Le chômage est important chez les diplômés et le marché de l’emploi dominé par le salariat. Comment sortir de cette situation que vous qualifiez de caractéristique des sociétés traditionnelles ?
Il est vrai qu’en matière de chômage, les actifs diplômés trouvent relativement plus de difficultés à accéder à un emploi. Ceci doit être, cependant, nuancé. La situation est très contrastée selon le type de diplôme : les diplômés des facultés sont plus exposés au chômage que ceux issus des grandes écoles. Parmi les premiers, 27,4% seraient en chômage contre 5,1% pour les seconds. Par ailleurs, il convient, sur le plan de l’emploi, de distinguer entre zones rurales et zones urbaines. L’activité économique dans les campagnes est dominée par des exploitations familiales de tailles exiguës et des modes de gestion traditionnels où prédominent les aides familiales parmi les actifs occupés.
C’est le statut des trois quarts (3/4) des femmes occupées et de 29,2% des hommes. En zones urbaines, l’activité économique est, par contre, plus diversifiée. Le statut de salarié y est le plus dominant : près de deux tiers des actifs occupés ont un statut de salariés. 28% s’auto emploient, en général dans des petits métiers, alors qu’à peine 4,4% relèvent du statut d’aide familiale. Vous voyez ainsi que la configuration du marché du travail dénonce, par ces disparités, le douteux rendement du système d’enseignement et de formation, le retard des réformes des structures économiques, notamment dans l’agriculture, et la faible teneur en emplois du modèle de croissance économique.
Un autre paradoxe du Maroc : l’agriculture occupe 46% des actifs mais reste archaïque. Avez-vous des pistes concrètes pour la réformer ?
Dans le scénario souhaitable pour «Maroc 2030», le secteur agricole devrait évoluer vers une agriculture plurielle valorisant ses multiples dimensions économique, sociétale et environnementale.
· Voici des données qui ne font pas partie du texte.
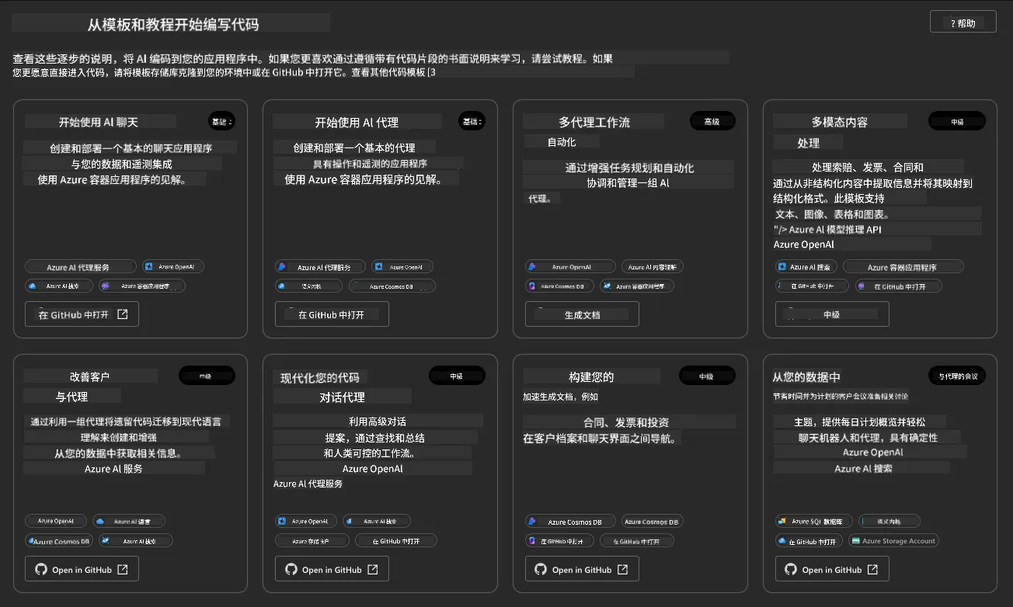Click 高级 badge on 多代理工作流 card
Screen dimensions: 1013x607
pyautogui.click(x=712, y=121)
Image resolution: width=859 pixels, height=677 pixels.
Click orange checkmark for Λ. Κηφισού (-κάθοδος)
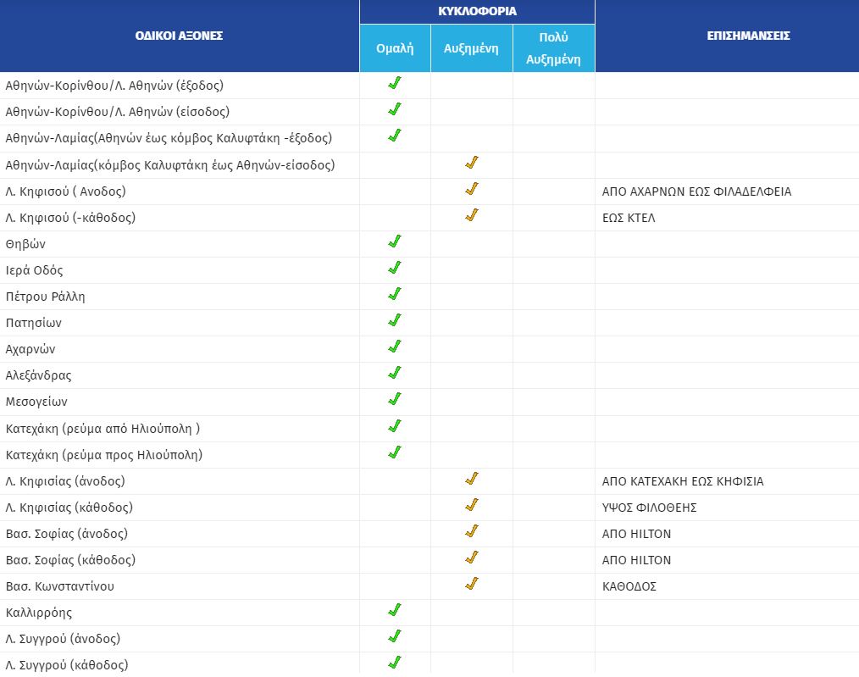472,216

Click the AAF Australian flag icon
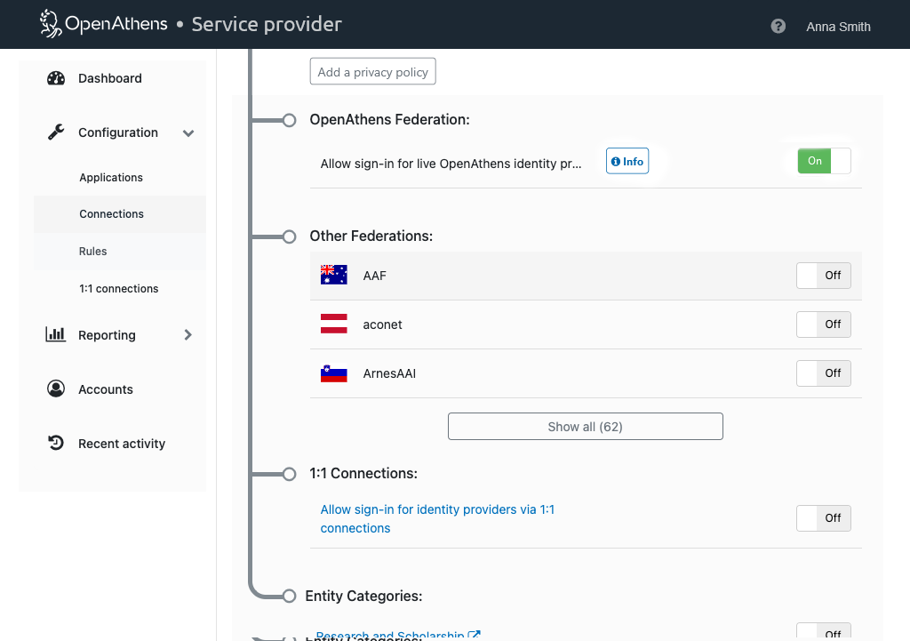click(334, 276)

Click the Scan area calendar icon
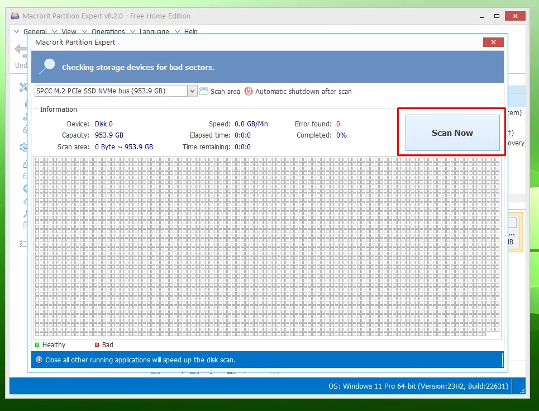coord(204,91)
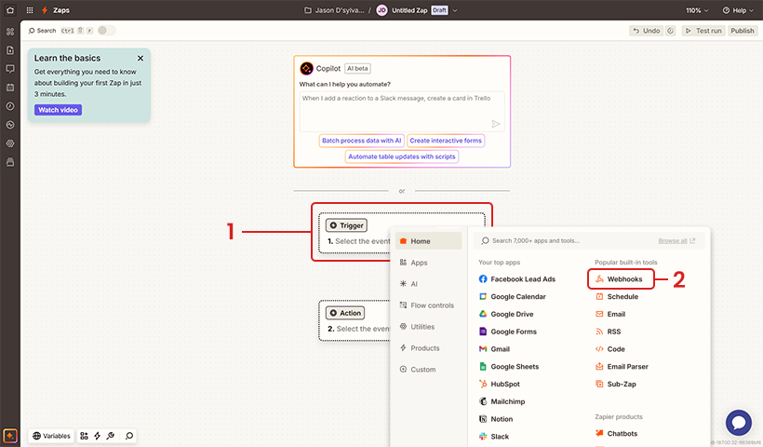This screenshot has width=763, height=447.
Task: Click the lightning bolt icon in bottom toolbar
Action: coord(98,435)
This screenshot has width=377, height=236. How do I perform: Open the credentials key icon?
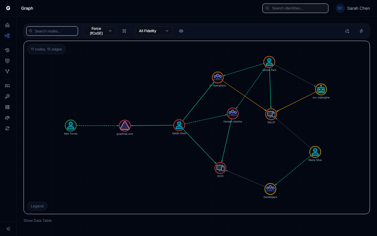pyautogui.click(x=7, y=96)
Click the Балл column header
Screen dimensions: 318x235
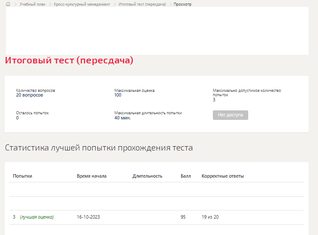185,176
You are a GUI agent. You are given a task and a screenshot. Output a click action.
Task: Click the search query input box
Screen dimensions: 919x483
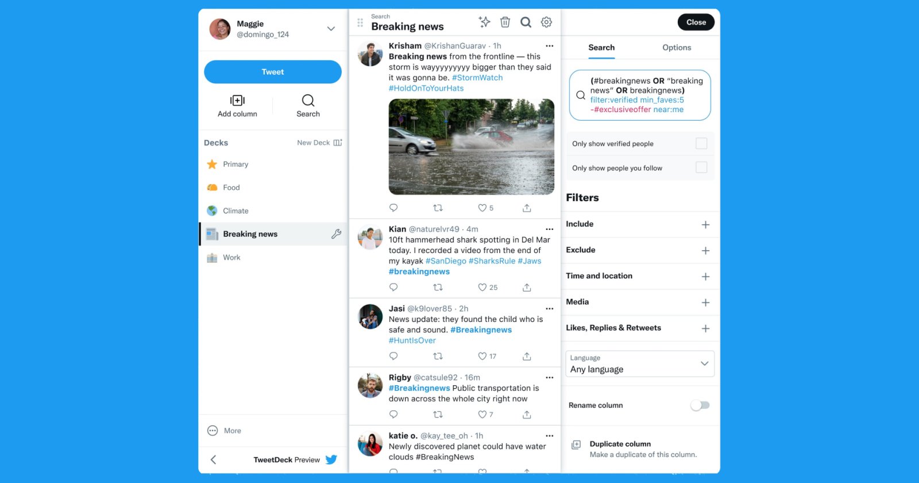(640, 95)
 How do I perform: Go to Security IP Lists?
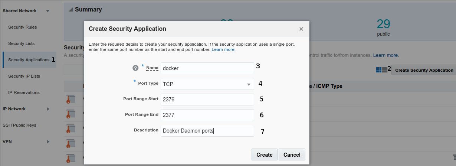point(24,76)
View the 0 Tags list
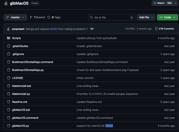Image resolution: width=179 pixels, height=132 pixels. tap(54, 17)
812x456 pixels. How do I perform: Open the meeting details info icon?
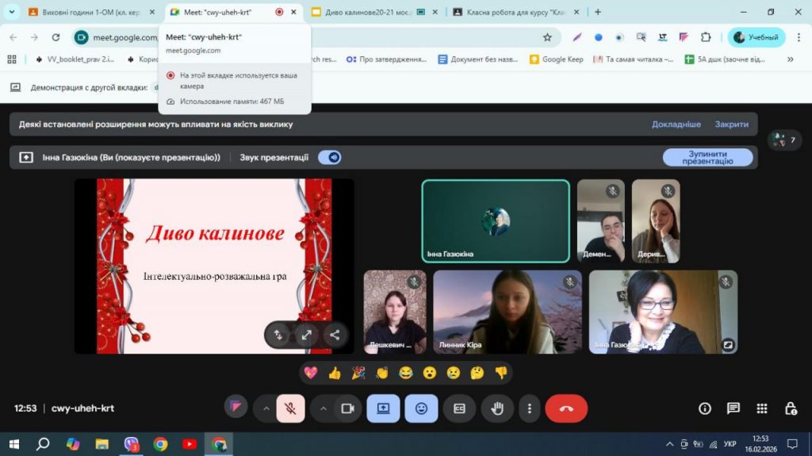[704, 408]
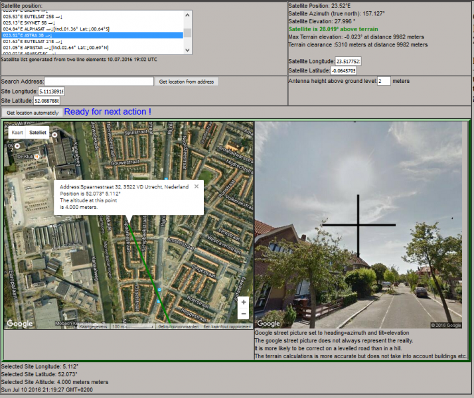Viewport: 474px width, 398px height.
Task: Open Gebruiksvoorwaarden link on map
Action: 179,326
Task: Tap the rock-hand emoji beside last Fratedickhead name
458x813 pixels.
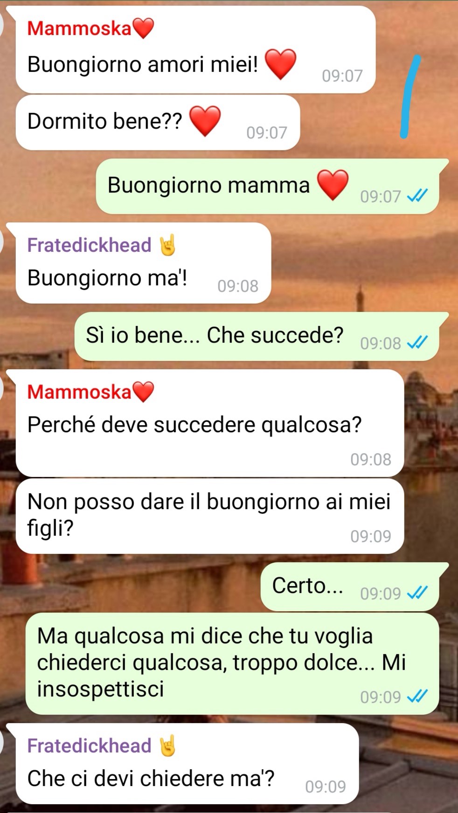Action: pos(167,746)
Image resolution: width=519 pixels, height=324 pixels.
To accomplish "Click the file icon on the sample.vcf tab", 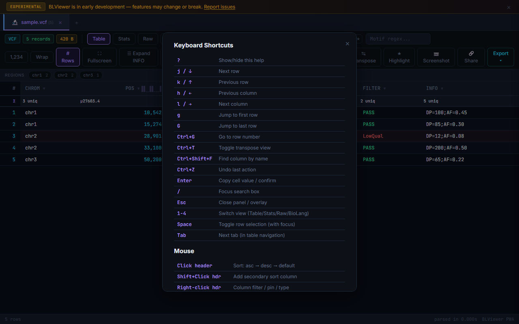I will tap(16, 22).
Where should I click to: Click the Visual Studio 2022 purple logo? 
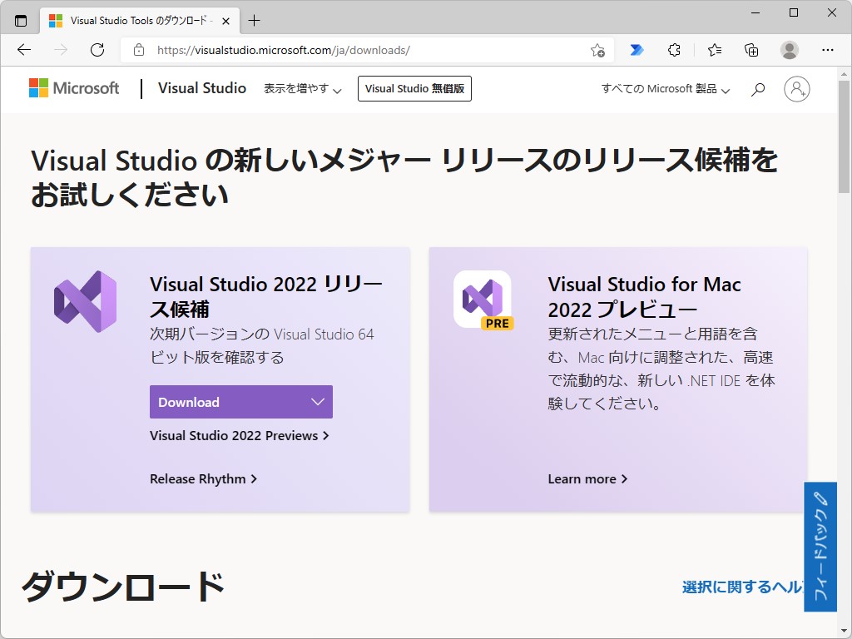pyautogui.click(x=86, y=300)
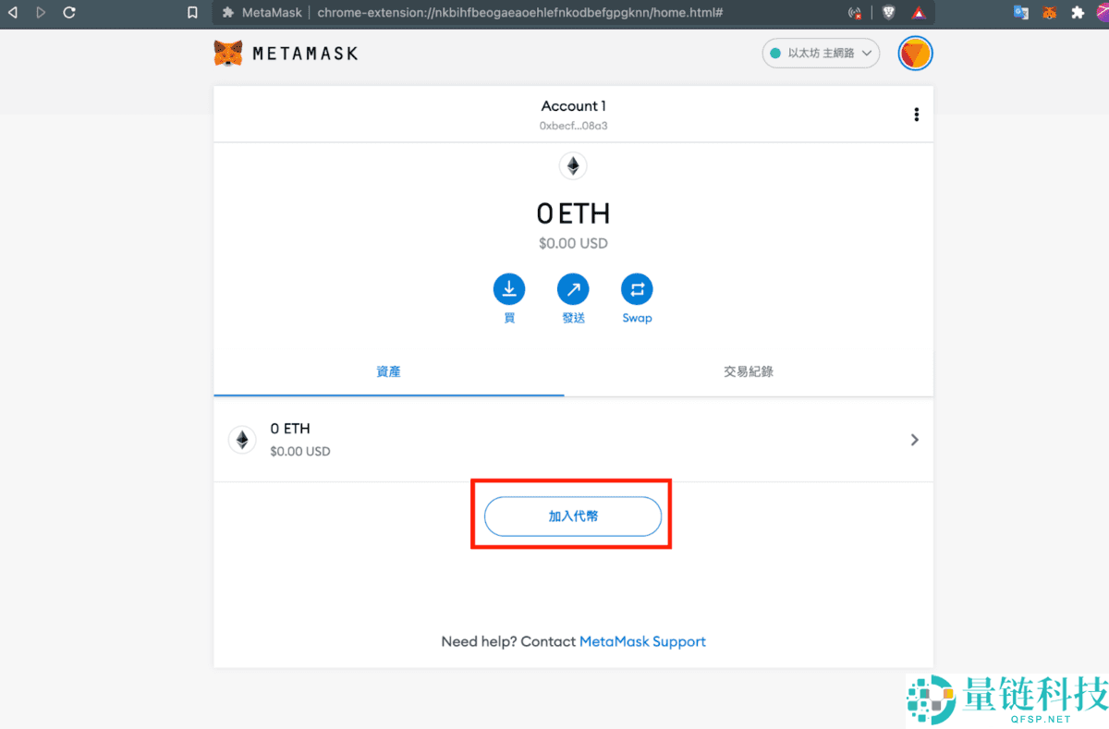The width and height of the screenshot is (1109, 729).
Task: Open the MetaMask Support link
Action: 642,640
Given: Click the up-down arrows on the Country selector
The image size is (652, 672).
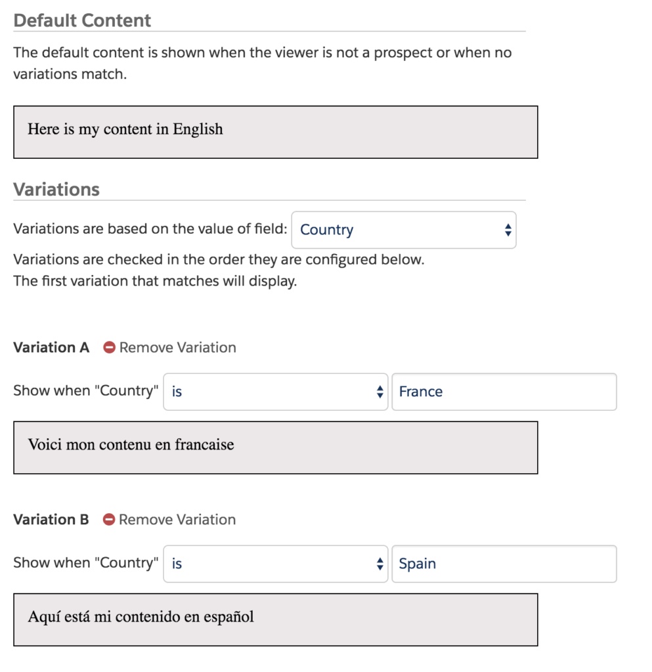Looking at the screenshot, I should click(x=507, y=230).
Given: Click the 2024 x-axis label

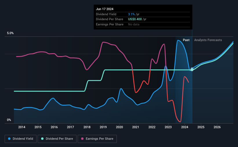Looking at the screenshot, I should (x=185, y=127).
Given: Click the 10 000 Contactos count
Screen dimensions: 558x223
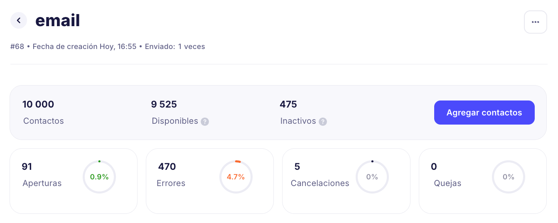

L’agriculture marocaine devrait porter à 4% la croissance de sa valeur ajoutée. Valorisant ses avantages comparatifs, notamment l’eau, les produits et les terroirs, elle serait en mesure de profiter des opportunités offertes par les engagements internationaux de notre pays.
Ce scénario décrit, à cet effet, un processus progressif de réformes conduisant à une économie rurale diversifiée sans risque de rupture déstabilisatrice où le développement territorial est pris en charge par les producteurs et leurs organisations professionnelles. Dans ce cadre, l’essor de l’agriculture capitalistique, dans les zones favorables, devrait se déployer en s’appuyant sur des partenariats public-privé, en assumant des responsabilités en matière de promotion territoriale, de valorisation de la diversité et de la qualité des produits et en assurant une gestion plus efficace et économe de l’eau.
Certains mettent en doute la réalité et la fiabilité des chiffres officiels. A quoi attribuez-vous cette méfiance ?
Il y aura toujours des gens pour contester la statistique soit par scepticisme, soit par insuffisance de culture économique, soit, enfin, par je ne sais quelle perversion ou mauvaise foi. Je pense qu’à la longue, avec un attachement têtu à son indépendance et une communication pédagogique sur ses concepts, ses méthodes et le sens de ses produits, l’institution officielle de production de l’information statistique parviendra à dissiper toute incompréhension.